Lost...no wifi...on the plus side we have A/C and a TV!
We trapse through the busy town at night in search of an Internet cafe. A young student offers to lead the way asking ' What is the purpose of your visit' !
Thrisuur is known as the cultural centre of Kerala, a kind of parched Oxford or Cambridge. We have come to visit the Government college of Fine Arts, where
Charlie has been asked to talk about his work, in a packed lecture theatre!
But first we wander around the studios, the students are all so welcoming and show us work in progress. The style is traditional, with a strong emphasis on drawing.
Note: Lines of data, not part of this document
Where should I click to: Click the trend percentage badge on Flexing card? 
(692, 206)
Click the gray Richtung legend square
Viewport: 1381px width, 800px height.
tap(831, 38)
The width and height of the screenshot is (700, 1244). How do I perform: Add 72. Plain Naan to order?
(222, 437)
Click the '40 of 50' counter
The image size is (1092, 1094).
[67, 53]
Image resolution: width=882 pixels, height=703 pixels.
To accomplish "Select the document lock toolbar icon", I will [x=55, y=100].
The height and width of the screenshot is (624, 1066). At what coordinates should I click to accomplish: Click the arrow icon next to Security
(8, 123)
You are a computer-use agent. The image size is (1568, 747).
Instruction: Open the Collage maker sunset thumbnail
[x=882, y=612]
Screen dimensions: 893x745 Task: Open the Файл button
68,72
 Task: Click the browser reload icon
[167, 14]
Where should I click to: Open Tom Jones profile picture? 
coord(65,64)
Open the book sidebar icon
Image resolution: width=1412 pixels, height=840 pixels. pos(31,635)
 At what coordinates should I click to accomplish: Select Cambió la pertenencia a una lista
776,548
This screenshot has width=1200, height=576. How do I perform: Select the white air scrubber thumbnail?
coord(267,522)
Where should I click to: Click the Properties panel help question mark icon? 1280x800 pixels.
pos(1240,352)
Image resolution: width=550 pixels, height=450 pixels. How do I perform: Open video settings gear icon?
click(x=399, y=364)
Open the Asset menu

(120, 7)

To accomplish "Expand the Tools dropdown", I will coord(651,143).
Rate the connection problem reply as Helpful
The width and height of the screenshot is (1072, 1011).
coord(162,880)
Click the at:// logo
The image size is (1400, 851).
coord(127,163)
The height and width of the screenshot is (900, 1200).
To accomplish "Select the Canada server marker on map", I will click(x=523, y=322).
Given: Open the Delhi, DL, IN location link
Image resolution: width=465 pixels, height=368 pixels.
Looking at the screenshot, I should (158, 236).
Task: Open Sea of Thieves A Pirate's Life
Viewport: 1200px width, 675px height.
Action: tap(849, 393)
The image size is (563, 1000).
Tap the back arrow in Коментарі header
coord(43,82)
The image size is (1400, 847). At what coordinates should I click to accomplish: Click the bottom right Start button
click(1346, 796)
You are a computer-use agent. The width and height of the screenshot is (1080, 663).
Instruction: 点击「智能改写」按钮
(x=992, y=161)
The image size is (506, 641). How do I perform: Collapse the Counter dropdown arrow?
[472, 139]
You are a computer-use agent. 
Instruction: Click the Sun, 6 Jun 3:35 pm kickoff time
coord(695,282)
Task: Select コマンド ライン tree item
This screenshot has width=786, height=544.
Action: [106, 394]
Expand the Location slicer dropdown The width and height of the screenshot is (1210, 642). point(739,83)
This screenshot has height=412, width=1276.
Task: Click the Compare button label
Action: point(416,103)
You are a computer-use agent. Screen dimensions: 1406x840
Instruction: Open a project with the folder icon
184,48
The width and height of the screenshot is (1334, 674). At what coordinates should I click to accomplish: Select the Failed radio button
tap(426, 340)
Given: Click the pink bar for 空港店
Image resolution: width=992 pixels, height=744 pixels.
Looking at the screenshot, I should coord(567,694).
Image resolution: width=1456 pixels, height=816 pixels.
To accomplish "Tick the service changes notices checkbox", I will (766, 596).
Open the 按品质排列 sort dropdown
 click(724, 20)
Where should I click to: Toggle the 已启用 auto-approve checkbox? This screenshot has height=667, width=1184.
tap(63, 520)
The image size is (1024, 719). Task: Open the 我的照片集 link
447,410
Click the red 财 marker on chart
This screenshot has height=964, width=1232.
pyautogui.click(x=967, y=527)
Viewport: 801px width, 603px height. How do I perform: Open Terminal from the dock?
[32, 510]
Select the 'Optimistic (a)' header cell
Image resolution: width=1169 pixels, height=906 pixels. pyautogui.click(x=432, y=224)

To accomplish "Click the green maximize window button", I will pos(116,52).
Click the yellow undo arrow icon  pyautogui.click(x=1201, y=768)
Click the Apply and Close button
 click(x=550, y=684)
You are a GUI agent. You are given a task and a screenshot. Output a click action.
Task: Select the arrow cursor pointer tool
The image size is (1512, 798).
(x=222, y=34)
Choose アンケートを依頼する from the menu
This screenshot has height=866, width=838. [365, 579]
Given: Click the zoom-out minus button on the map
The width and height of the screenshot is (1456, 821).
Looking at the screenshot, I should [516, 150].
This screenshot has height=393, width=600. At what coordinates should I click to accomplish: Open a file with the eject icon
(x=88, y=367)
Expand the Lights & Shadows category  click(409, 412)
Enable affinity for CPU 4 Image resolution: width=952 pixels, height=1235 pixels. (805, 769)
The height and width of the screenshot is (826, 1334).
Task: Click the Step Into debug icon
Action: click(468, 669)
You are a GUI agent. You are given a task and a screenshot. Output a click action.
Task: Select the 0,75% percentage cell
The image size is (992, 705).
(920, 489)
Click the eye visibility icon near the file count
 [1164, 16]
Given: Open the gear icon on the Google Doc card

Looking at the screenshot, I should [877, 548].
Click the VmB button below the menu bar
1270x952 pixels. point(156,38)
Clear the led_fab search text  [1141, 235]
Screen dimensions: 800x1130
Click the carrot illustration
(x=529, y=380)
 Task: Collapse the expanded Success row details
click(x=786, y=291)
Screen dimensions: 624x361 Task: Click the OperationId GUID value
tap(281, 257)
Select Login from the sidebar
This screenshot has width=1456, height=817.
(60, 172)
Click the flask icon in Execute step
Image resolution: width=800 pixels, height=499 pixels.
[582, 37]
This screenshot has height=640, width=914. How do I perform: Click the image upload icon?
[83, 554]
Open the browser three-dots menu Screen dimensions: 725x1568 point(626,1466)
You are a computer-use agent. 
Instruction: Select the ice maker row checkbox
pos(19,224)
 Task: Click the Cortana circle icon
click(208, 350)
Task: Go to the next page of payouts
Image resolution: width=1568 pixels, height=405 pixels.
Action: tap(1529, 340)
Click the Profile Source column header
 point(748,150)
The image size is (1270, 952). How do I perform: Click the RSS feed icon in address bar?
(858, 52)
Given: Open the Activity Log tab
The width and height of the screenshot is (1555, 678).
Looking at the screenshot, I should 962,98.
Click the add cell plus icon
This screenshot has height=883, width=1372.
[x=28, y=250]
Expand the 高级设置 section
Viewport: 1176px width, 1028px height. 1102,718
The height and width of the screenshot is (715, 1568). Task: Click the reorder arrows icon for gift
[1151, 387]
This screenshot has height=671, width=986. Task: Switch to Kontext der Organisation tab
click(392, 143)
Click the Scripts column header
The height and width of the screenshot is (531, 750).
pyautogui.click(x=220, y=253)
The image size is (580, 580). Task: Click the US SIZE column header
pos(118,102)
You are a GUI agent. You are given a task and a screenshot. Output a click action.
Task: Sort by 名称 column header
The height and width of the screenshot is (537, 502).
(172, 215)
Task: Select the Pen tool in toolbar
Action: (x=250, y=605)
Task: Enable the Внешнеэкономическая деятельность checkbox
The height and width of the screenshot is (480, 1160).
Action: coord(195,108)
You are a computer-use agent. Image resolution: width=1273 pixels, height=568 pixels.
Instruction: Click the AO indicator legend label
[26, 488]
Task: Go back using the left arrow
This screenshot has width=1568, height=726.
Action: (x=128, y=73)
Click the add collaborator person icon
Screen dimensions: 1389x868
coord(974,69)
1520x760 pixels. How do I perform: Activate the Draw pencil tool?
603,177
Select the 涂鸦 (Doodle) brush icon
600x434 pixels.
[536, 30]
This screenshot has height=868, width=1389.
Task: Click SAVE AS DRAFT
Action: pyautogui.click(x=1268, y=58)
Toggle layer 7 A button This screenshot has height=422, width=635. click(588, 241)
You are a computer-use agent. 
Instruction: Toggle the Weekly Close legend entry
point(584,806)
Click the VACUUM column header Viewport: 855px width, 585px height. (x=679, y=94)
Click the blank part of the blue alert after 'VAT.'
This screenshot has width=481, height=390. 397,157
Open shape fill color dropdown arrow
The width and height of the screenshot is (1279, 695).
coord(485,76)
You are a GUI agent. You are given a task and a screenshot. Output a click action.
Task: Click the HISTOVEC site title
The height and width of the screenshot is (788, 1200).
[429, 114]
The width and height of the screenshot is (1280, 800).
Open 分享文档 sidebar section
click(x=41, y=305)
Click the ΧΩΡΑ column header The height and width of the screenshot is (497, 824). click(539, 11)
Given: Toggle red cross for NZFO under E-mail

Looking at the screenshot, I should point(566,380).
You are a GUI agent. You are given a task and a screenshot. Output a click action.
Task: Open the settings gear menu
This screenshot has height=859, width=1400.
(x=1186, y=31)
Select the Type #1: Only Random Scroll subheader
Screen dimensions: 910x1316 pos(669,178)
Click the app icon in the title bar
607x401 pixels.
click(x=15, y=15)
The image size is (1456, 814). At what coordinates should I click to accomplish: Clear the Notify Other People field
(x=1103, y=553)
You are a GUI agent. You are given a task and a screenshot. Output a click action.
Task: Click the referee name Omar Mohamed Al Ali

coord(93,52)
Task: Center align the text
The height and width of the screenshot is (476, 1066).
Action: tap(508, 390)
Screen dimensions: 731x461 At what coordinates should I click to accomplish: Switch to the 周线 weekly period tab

We feel a particular bond with the printmaking tutor, and the art history lecturer, who is also a poet and shows us some of her work, a mix between Apollinaire and Antonio Aleixo.
One of the students offers to take us on a guided tour, first to the Academy, walls hung with dusty portraits of writers and poets. Then to the Vadakkunnathan temple in the centre of an immense hillock of grass where men gather to play cards in the afternoon and evening. Later we spend a lovely evening with the printmaking tutor in her digs, comparing our very different cultures, but finding much common ground.
The last morning we are thwarted as the archeological museum is closed so we go to the zoo instead. Set in pleasant shady gardens with amazing tree specimens and immaculately dressed primary school kids on a day out. They, of course, are just as intrigued by two foreigners as the hippos, mugger and tigers!